_Exercise prompt_
Copy out every line of the listing below word for word, keeping each line unchanged.
○ ○ ○
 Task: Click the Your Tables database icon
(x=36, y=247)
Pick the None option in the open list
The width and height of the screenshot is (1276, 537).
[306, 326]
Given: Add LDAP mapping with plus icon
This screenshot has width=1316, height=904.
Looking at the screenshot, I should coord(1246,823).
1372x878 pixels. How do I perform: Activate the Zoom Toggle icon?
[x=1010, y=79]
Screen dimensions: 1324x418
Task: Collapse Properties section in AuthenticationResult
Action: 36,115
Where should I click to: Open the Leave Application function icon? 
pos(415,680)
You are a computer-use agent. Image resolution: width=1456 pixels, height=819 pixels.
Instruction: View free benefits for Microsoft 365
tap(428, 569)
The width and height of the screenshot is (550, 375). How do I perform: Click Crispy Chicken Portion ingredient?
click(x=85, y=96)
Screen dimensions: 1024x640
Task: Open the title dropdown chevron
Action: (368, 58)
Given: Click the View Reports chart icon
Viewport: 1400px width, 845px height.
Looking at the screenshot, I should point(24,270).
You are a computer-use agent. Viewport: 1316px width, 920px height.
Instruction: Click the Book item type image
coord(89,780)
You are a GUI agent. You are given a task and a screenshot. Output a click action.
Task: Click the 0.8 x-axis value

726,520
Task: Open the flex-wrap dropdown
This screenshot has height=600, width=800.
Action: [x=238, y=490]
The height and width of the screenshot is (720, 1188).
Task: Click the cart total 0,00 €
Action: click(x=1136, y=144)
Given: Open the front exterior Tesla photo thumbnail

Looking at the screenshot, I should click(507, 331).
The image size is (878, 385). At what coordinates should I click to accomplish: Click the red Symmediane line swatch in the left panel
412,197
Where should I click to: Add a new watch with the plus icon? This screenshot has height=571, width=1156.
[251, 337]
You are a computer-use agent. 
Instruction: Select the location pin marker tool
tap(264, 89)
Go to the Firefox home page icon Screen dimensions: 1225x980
○ ○ ○
_Output for this task_
 Task: Click the Your Tables database icon
(x=36, y=247)
Pick the None option in the open list
The width and height of the screenshot is (1276, 537).
[306, 326]
Given: Add LDAP mapping with plus icon
This screenshot has width=1316, height=904.
Looking at the screenshot, I should coord(1246,823).
1372x878 pixels. How do I perform: Activate the Zoom Toggle icon?
[x=1010, y=79]
Screen dimensions: 1324x418
Task: Collapse Properties section in AuthenticationResult
Action: 36,115
Where should I click to: Open the Leave Application function icon? 
pos(415,680)
You are a computer-use agent. Image resolution: width=1456 pixels, height=819 pixels.
Instruction: View free benefits for Microsoft 365
tap(428, 569)
The width and height of the screenshot is (550, 375). How do I perform: Click Crispy Chicken Portion ingredient?
click(x=85, y=96)
Screen dimensions: 1024x640
Task: Open the title dropdown chevron
Action: (368, 58)
Given: Click the View Reports chart icon
Viewport: 1400px width, 845px height.
Looking at the screenshot, I should point(24,270).
You are a computer-use agent. Viewport: 1316px width, 920px height.
Instruction: Click the Book item type image
coord(89,780)
You are a GUI agent. You are given a task and a screenshot. Output a click action.
Task: Click the 0.8 x-axis value

726,520
Task: Open the flex-wrap dropdown
This screenshot has height=600, width=800.
Action: [x=238, y=490]
The height and width of the screenshot is (720, 1188).
Task: Click the cart total 0,00 €
Action: click(x=1136, y=144)
Given: Open the front exterior Tesla photo thumbnail

Looking at the screenshot, I should click(507, 331).
The image size is (878, 385). At what coordinates should I click to accomplish: Click the red Symmediane line swatch in the left panel
412,197
Where should I click to: Add a new watch with the plus icon? This screenshot has height=571, width=1156.
[251, 337]
You are a computer-use agent. 
Instruction: Select the location pin marker tool
tap(264, 89)
Go to the Firefox home page icon Screen dimensions: 1225x980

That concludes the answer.